*Given entries*.

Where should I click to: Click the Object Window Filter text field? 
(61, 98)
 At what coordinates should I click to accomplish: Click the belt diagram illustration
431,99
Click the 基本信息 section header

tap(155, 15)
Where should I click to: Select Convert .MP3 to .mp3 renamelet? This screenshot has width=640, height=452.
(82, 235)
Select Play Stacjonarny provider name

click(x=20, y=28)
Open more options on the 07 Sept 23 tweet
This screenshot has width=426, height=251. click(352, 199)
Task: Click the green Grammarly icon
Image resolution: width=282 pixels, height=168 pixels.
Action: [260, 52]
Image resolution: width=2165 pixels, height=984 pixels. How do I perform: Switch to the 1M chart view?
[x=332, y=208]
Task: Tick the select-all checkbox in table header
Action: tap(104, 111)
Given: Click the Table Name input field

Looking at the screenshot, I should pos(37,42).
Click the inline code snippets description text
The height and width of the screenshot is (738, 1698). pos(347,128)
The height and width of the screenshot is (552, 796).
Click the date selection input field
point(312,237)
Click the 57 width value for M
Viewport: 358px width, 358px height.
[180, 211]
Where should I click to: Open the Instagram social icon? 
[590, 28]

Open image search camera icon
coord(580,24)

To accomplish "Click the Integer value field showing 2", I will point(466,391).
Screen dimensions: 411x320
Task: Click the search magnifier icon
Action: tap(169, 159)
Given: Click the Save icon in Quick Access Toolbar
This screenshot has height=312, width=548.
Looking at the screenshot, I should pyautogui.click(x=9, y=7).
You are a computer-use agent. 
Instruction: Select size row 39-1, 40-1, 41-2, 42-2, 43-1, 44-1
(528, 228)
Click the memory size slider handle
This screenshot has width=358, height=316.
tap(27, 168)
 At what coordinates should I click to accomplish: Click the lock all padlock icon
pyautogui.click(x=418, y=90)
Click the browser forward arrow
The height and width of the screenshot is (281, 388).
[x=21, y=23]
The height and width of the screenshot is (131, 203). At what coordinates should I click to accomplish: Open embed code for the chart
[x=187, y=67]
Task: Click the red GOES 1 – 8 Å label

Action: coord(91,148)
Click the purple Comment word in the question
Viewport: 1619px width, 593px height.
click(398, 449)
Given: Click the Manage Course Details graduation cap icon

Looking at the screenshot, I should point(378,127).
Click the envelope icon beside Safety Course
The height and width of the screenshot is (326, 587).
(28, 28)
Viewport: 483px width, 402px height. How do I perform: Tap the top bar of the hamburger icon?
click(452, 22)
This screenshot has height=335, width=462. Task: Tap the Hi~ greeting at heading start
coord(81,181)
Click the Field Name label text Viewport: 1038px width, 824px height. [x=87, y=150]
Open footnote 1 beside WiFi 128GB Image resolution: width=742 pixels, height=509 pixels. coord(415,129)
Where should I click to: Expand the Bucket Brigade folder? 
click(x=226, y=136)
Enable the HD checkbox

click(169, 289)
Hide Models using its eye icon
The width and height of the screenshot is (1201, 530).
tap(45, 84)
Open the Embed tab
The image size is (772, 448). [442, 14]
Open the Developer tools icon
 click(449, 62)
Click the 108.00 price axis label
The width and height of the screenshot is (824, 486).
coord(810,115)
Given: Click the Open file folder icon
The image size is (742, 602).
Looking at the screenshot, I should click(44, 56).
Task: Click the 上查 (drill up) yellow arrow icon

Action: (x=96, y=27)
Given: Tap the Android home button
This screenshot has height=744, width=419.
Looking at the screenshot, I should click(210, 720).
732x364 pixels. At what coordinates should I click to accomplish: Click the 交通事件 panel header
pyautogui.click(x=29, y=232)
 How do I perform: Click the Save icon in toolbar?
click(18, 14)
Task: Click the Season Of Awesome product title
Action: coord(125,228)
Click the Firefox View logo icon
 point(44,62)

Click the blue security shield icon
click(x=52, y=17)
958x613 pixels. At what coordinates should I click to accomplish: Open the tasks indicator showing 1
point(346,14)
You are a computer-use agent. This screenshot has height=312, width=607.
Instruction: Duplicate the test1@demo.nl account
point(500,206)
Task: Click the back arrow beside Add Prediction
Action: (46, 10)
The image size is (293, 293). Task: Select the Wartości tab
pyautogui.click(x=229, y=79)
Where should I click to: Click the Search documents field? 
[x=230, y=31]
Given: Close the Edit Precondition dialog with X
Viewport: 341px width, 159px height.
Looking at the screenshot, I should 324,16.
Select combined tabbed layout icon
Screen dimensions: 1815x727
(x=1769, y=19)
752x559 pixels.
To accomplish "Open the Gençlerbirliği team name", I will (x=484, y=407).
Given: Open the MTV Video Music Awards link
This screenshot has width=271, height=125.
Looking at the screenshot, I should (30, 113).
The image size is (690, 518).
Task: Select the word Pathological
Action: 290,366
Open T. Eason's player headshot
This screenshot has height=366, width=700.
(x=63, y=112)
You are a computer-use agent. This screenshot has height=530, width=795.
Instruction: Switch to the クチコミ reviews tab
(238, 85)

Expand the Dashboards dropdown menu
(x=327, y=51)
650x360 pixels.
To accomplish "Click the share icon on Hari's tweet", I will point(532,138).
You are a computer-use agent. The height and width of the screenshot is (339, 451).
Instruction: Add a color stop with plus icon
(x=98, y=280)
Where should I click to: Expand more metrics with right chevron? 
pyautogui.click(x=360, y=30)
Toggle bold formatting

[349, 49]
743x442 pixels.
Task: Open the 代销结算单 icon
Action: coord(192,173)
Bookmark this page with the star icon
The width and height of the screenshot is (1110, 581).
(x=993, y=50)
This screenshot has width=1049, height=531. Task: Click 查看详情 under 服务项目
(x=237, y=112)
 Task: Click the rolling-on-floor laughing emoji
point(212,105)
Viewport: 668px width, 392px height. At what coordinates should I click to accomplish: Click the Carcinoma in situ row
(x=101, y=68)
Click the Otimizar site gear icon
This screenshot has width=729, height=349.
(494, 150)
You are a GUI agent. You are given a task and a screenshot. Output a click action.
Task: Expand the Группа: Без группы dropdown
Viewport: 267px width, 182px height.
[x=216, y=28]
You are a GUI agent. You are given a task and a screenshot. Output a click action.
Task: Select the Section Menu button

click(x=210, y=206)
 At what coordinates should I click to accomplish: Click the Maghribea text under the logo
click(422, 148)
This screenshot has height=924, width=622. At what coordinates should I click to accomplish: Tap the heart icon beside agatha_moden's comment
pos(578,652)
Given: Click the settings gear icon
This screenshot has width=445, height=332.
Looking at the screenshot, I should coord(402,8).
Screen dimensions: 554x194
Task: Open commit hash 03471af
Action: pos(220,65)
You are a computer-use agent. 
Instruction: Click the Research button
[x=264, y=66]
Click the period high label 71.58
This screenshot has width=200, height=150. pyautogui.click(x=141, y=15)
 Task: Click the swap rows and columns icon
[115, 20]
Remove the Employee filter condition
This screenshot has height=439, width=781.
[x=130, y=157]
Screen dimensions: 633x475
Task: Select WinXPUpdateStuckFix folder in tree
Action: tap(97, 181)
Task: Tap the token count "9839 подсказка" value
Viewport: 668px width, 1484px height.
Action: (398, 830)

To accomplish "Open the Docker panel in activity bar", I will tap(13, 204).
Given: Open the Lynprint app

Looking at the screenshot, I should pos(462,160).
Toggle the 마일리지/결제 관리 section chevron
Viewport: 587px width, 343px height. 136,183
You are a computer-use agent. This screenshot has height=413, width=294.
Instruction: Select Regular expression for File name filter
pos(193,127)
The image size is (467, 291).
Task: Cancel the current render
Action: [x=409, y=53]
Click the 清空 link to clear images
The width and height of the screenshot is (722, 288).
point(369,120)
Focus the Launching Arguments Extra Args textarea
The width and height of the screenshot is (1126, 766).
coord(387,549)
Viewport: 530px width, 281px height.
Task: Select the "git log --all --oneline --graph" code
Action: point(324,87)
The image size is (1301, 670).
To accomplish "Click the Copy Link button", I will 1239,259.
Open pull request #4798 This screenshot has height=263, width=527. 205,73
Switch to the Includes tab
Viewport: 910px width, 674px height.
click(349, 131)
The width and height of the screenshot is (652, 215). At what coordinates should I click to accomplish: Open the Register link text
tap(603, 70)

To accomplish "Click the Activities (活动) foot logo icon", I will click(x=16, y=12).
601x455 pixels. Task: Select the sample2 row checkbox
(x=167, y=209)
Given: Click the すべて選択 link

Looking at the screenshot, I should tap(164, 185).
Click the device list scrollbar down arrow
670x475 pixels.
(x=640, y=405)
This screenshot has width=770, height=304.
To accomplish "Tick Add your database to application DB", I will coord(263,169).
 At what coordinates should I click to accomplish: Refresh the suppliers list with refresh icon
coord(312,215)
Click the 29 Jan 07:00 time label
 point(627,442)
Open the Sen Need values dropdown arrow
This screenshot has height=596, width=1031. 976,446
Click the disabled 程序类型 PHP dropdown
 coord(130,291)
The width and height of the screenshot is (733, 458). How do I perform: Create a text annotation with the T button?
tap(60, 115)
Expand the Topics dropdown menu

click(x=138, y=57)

*Exercise details*. Copy the lines above exactly. Start with the line containing "650x360 pixels.", end with the line containing "Task: Tap the token", and include both.

*Result of this task*.
650x360 pixels.
To accomplish "Click the share icon on Hari's tweet", I will point(532,138).
You are a computer-use agent. The height and width of the screenshot is (339, 451).
Instruction: Add a color stop with plus icon
(x=98, y=280)
Where should I click to: Expand more metrics with right chevron? 
pyautogui.click(x=360, y=30)
Toggle bold formatting

[349, 49]
743x442 pixels.
Task: Open the 代销结算单 icon
Action: coord(192,173)
Bookmark this page with the star icon
The width and height of the screenshot is (1110, 581).
(x=993, y=50)
This screenshot has width=1049, height=531. Task: Click 查看详情 under 服务项目
(x=237, y=112)
 Task: Click the rolling-on-floor laughing emoji
point(212,105)
Viewport: 668px width, 392px height. At what coordinates should I click to accomplish: Click the Carcinoma in situ row
(x=101, y=68)
Click the Otimizar site gear icon
This screenshot has width=729, height=349.
(494, 150)
You are a GUI agent. You are given a task and a screenshot. Output a click action.
Task: Expand the Группа: Без группы dropdown
Viewport: 267px width, 182px height.
[x=216, y=28]
You are a GUI agent. You are given a task and a screenshot. Output a click action.
Task: Select the Section Menu button

click(x=210, y=206)
 At what coordinates should I click to accomplish: Click the Maghribea text under the logo
click(422, 148)
This screenshot has height=924, width=622. At what coordinates should I click to accomplish: Tap the heart icon beside agatha_moden's comment
pos(578,652)
Given: Click the settings gear icon
This screenshot has width=445, height=332.
Looking at the screenshot, I should coord(402,8).
Screen dimensions: 554x194
Task: Open commit hash 03471af
Action: pos(220,65)
You are a computer-use agent. 
Instruction: Click the Research button
[x=264, y=66]
Click the period high label 71.58
This screenshot has width=200, height=150. pyautogui.click(x=141, y=15)
 Task: Click the swap rows and columns icon
[115, 20]
Remove the Employee filter condition
This screenshot has height=439, width=781.
[x=130, y=157]
Screen dimensions: 633x475
Task: Select WinXPUpdateStuckFix folder in tree
Action: tap(97, 181)
Task: Tap the token count "9839 подсказка" value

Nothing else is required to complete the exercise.